Getting married is a wonderful life milestone and one of the most significant financial choices you’ll ever make. It’s time to start wedding preparations, fill out your register, arrange your honeymoon, and have a passionate financial discussion.

Because Millennials and Generation Z are more concerned than ever with financial independence and security, couples are preparing ahead of time more than ever. When it comes to Millennials and marriage, financial uncertainty frequently serves as a “barrier to entry.” According to a 2018 Pew Research Center poll, 29% of Millennials who responded to the survey had delayed getting married because they thought they weren’t financially prepared.

Numerous expenses, some of them unexpected, are involved in being married. You’ll need to select a location, a caterer, a florist, and maybe a band or DJ, in addition to wedding attire. This is why having a strategy to save for them is crucial, so all the expenses that make getting married memorable don’t put you (or your family) in debt for years to come.

In this article, we will explain how much money you should save before getting married.

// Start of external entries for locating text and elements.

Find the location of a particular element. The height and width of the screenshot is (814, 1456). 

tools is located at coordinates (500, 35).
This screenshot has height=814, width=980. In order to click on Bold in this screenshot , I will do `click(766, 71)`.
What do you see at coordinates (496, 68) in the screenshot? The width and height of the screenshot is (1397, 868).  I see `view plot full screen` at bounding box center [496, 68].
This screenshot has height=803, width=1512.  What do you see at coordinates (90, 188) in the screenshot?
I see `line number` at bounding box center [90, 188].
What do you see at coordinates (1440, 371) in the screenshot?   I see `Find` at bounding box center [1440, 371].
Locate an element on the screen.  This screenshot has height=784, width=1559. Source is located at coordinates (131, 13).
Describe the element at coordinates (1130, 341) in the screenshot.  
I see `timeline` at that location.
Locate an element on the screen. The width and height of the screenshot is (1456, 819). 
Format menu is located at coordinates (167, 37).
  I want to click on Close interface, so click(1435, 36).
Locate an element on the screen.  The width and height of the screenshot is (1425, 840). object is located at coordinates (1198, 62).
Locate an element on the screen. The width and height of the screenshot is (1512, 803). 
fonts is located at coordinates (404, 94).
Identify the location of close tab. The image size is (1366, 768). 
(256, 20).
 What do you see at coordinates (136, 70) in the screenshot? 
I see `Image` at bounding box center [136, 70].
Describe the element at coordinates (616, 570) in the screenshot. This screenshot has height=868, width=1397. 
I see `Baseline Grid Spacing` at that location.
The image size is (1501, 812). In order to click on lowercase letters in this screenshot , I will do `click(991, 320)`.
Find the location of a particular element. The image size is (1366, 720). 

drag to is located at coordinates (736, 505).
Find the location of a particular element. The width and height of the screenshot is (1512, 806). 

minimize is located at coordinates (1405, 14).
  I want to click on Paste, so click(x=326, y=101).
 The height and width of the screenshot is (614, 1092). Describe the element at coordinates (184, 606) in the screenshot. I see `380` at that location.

Consider discussing your finances with your future partner

Money and marriage are strongly connected. Before you walk down the aisle, make the initiative to have an honest conversation with your future partner regarding finances. You undoubtedly have a lot to talk about because modern couples tend to be more established in their employment before getting married, already having retirement funds, accumulated debt, or even a house. Remember that discussing money doesn’t have to be daunting if you’re feeling anxious.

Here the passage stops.